(TASK TO COMPLETE): Print every one of the records verbatim, omitting nothing.

(EXTRACTED DATA):
========================================
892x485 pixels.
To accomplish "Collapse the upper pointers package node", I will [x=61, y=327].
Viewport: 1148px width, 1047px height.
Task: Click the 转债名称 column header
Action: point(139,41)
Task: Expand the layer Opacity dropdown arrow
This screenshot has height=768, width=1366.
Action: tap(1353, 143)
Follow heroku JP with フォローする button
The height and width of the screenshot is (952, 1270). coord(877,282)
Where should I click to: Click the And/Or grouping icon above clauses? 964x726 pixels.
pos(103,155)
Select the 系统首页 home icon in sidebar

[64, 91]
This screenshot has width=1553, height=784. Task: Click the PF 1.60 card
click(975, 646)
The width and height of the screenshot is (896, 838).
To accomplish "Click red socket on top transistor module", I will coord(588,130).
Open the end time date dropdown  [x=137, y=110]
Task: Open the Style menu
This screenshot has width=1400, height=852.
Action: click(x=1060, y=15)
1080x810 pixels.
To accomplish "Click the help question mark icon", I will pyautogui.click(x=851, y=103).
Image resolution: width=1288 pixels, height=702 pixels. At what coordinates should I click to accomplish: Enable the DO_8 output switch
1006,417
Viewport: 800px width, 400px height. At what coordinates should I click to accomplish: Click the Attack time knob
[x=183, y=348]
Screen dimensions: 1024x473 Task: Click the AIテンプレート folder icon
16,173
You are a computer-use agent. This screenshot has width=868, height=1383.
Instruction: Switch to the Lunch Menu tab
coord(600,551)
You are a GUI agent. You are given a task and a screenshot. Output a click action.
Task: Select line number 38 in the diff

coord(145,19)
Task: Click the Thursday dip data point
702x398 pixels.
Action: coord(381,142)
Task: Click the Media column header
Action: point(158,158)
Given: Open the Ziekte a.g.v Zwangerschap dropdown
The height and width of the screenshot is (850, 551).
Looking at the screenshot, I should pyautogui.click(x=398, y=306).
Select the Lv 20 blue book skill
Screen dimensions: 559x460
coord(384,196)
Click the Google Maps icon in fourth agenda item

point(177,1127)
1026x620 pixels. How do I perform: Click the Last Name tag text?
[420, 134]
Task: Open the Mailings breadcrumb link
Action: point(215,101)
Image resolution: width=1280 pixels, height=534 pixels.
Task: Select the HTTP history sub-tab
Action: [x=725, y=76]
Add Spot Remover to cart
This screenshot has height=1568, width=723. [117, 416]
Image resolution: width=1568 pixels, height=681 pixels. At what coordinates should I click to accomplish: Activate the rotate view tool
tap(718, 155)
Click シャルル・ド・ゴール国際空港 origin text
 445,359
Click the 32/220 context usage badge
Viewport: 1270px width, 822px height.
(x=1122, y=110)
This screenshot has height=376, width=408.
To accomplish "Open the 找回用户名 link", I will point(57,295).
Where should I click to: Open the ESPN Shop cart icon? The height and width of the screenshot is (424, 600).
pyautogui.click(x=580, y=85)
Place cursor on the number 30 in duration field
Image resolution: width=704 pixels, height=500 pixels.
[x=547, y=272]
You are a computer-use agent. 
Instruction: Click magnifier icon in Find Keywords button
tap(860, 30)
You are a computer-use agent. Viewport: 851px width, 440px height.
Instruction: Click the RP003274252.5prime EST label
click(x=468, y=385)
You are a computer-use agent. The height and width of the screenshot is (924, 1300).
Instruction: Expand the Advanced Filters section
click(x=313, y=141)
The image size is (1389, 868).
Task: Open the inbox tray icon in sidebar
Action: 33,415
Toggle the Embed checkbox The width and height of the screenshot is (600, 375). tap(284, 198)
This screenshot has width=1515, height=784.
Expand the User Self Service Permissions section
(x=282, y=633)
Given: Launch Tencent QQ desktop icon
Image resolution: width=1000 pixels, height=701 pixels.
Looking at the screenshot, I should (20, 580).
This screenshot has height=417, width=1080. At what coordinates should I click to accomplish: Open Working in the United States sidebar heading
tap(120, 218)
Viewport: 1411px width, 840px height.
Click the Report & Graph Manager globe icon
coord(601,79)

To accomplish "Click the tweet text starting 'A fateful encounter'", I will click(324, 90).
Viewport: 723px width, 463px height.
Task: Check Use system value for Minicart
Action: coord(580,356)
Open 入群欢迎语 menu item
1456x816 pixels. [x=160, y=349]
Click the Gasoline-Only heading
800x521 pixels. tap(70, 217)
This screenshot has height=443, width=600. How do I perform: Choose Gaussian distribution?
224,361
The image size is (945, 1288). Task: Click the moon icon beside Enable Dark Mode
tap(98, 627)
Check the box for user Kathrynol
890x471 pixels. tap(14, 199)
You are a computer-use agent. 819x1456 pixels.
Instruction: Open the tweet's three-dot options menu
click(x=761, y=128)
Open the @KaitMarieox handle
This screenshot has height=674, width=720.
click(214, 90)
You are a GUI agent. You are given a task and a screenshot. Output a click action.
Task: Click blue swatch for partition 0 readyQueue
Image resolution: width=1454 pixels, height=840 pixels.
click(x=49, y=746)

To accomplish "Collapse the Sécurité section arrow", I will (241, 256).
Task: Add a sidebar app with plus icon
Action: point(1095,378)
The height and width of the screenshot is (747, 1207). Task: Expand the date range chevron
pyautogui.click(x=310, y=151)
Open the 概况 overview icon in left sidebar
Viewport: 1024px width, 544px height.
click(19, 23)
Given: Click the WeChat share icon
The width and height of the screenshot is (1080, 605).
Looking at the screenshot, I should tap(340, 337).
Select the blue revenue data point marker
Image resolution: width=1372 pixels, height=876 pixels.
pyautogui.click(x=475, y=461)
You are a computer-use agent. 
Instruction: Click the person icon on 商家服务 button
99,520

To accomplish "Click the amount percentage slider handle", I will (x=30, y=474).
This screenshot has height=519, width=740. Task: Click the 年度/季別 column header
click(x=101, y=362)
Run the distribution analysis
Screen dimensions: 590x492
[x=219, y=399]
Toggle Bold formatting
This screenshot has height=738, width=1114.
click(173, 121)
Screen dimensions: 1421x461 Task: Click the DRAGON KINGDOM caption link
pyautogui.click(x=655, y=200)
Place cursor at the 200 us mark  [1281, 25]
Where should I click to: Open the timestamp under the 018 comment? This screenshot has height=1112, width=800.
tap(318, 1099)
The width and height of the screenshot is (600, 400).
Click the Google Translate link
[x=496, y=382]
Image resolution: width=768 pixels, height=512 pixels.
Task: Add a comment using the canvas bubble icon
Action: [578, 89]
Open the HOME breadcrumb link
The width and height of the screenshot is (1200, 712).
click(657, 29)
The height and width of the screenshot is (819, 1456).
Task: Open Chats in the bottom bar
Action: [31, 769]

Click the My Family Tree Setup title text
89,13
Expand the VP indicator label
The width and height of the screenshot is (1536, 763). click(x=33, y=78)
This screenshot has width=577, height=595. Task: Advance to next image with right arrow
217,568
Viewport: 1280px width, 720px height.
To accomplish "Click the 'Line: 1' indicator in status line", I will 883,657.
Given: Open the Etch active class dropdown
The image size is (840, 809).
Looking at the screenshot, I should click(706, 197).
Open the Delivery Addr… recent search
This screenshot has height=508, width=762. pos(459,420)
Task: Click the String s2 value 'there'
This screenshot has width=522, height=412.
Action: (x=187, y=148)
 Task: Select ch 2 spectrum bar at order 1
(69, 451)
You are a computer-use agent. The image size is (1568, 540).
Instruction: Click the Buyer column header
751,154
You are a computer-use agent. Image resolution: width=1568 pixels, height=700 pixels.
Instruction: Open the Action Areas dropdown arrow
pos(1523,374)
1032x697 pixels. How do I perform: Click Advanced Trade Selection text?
========================================
(OUTPUT BELOW):
892x485 pixels.
To accomplish "Collapse the upper pointers package node", I will [x=61, y=327].
Viewport: 1148px width, 1047px height.
Task: Click the 转债名称 column header
Action: point(139,41)
Task: Expand the layer Opacity dropdown arrow
This screenshot has height=768, width=1366.
Action: tap(1353, 143)
Follow heroku JP with フォローする button
The height and width of the screenshot is (952, 1270). coord(877,282)
Where should I click to: Click the And/Or grouping icon above clauses? 964x726 pixels.
pos(103,155)
Select the 系统首页 home icon in sidebar

[64, 91]
This screenshot has width=1553, height=784. Task: Click the PF 1.60 card
click(975, 646)
The width and height of the screenshot is (896, 838).
To accomplish "Click red socket on top transistor module", I will coord(588,130).
Open the end time date dropdown  [x=137, y=110]
Task: Open the Style menu
This screenshot has width=1400, height=852.
Action: click(x=1060, y=15)
1080x810 pixels.
To accomplish "Click the help question mark icon", I will pyautogui.click(x=851, y=103).
Image resolution: width=1288 pixels, height=702 pixels. At what coordinates should I click to accomplish: Enable the DO_8 output switch
1006,417
Viewport: 800px width, 400px height. At what coordinates should I click to accomplish: Click the Attack time knob
[x=183, y=348]
Screen dimensions: 1024x473 Task: Click the AIテンプレート folder icon
16,173
You are a computer-use agent. This screenshot has width=868, height=1383.
Instruction: Switch to the Lunch Menu tab
coord(600,551)
You are a GUI agent. You are given a task and a screenshot. Output a click action.
Task: Select line number 38 in the diff

coord(145,19)
Task: Click the Thursday dip data point
702x398 pixels.
Action: coord(381,142)
Task: Click the Media column header
Action: point(158,158)
Given: Open the Ziekte a.g.v Zwangerschap dropdown
The height and width of the screenshot is (850, 551).
Looking at the screenshot, I should pyautogui.click(x=398, y=306).
Select the Lv 20 blue book skill
Screen dimensions: 559x460
coord(384,196)
Click the Google Maps icon in fourth agenda item

point(177,1127)
1026x620 pixels. How do I perform: Click the Last Name tag text?
[420, 134]
Task: Open the Mailings breadcrumb link
Action: point(215,101)
Image resolution: width=1280 pixels, height=534 pixels.
Task: Select the HTTP history sub-tab
Action: [x=725, y=76]
Add Spot Remover to cart
This screenshot has height=1568, width=723. [117, 416]
Image resolution: width=1568 pixels, height=681 pixels. At what coordinates should I click to accomplish: Activate the rotate view tool
tap(718, 155)
Click シャルル・ド・ゴール国際空港 origin text
 445,359
Click the 32/220 context usage badge
Viewport: 1270px width, 822px height.
(x=1122, y=110)
This screenshot has height=376, width=408.
To accomplish "Open the 找回用户名 link", I will point(57,295).
Where should I click to: Open the ESPN Shop cart icon? The height and width of the screenshot is (424, 600).
pyautogui.click(x=580, y=85)
Place cursor on the number 30 in duration field
Image resolution: width=704 pixels, height=500 pixels.
[x=547, y=272]
You are a computer-use agent. 
Instruction: Click magnifier icon in Find Keywords button
tap(860, 30)
You are a computer-use agent. Viewport: 851px width, 440px height.
Instruction: Click the RP003274252.5prime EST label
click(x=468, y=385)
You are a computer-use agent. The height and width of the screenshot is (924, 1300).
Instruction: Expand the Advanced Filters section
click(x=313, y=141)
The image size is (1389, 868).
Task: Open the inbox tray icon in sidebar
Action: 33,415
Toggle the Embed checkbox The width and height of the screenshot is (600, 375). tap(284, 198)
This screenshot has width=1515, height=784.
Expand the User Self Service Permissions section
(x=282, y=633)
Given: Launch Tencent QQ desktop icon
Image resolution: width=1000 pixels, height=701 pixels.
Looking at the screenshot, I should (20, 580).
This screenshot has height=417, width=1080. At what coordinates should I click to accomplish: Open Working in the United States sidebar heading
tap(120, 218)
Viewport: 1411px width, 840px height.
Click the Report & Graph Manager globe icon
coord(601,79)

To accomplish "Click the tweet text starting 'A fateful encounter'", I will click(324, 90).
Viewport: 723px width, 463px height.
Task: Check Use system value for Minicart
Action: coord(580,356)
Open 入群欢迎语 menu item
1456x816 pixels. [x=160, y=349]
Click the Gasoline-Only heading
800x521 pixels. tap(70, 217)
This screenshot has height=443, width=600. How do I perform: Choose Gaussian distribution?
224,361
The image size is (945, 1288). Task: Click the moon icon beside Enable Dark Mode
tap(98, 627)
Check the box for user Kathrynol
890x471 pixels. tap(14, 199)
You are a computer-use agent. 819x1456 pixels.
Instruction: Open the tweet's three-dot options menu
click(x=761, y=128)
Open the @KaitMarieox handle
This screenshot has height=674, width=720.
click(214, 90)
You are a GUI agent. You are given a task and a screenshot. Output a click action.
Task: Click blue swatch for partition 0 readyQueue
Image resolution: width=1454 pixels, height=840 pixels.
click(x=49, y=746)

To accomplish "Collapse the Sécurité section arrow", I will (241, 256).
Task: Add a sidebar app with plus icon
Action: point(1095,378)
The height and width of the screenshot is (747, 1207). Task: Expand the date range chevron
pyautogui.click(x=310, y=151)
Open the 概况 overview icon in left sidebar
Viewport: 1024px width, 544px height.
click(19, 23)
Given: Click the WeChat share icon
The width and height of the screenshot is (1080, 605).
Looking at the screenshot, I should tap(340, 337).
Select the blue revenue data point marker
Image resolution: width=1372 pixels, height=876 pixels.
pyautogui.click(x=475, y=461)
You are a computer-use agent. 
Instruction: Click the person icon on 商家服务 button
99,520

To accomplish "Click the amount percentage slider handle", I will (x=30, y=474).
This screenshot has height=519, width=740. Task: Click the 年度/季別 column header
click(x=101, y=362)
Run the distribution analysis
Screen dimensions: 590x492
[x=219, y=399]
Toggle Bold formatting
This screenshot has height=738, width=1114.
click(173, 121)
Screen dimensions: 1421x461 Task: Click the DRAGON KINGDOM caption link
pyautogui.click(x=655, y=200)
Place cursor at the 200 us mark  [1281, 25]
Where should I click to: Open the timestamp under the 018 comment? This screenshot has height=1112, width=800.
tap(318, 1099)
The width and height of the screenshot is (600, 400).
Click the Google Translate link
[x=496, y=382]
Image resolution: width=768 pixels, height=512 pixels.
Task: Add a comment using the canvas bubble icon
Action: [578, 89]
Open the HOME breadcrumb link
The width and height of the screenshot is (1200, 712).
click(657, 29)
The height and width of the screenshot is (819, 1456).
Task: Open Chats in the bottom bar
Action: [31, 769]

Click the My Family Tree Setup title text
89,13
Expand the VP indicator label
The width and height of the screenshot is (1536, 763). click(x=33, y=78)
This screenshot has width=577, height=595. Task: Advance to next image with right arrow
217,568
Viewport: 1280px width, 720px height.
To accomplish "Click the 'Line: 1' indicator in status line", I will 883,657.
Given: Open the Etch active class dropdown
The image size is (840, 809).
Looking at the screenshot, I should click(706, 197).
Open the Delivery Addr… recent search
This screenshot has height=508, width=762. pos(459,420)
Task: Click the String s2 value 'there'
This screenshot has width=522, height=412.
Action: (x=187, y=148)
 Task: Select ch 2 spectrum bar at order 1
(69, 451)
You are a computer-use agent. The image size is (1568, 540).
Instruction: Click the Buyer column header
751,154
You are a computer-use agent. Image resolution: width=1568 pixels, height=700 pixels.
Instruction: Open the Action Areas dropdown arrow
pos(1523,374)
1032x697 pixels. How do I perform: Click Advanced Trade Selection text?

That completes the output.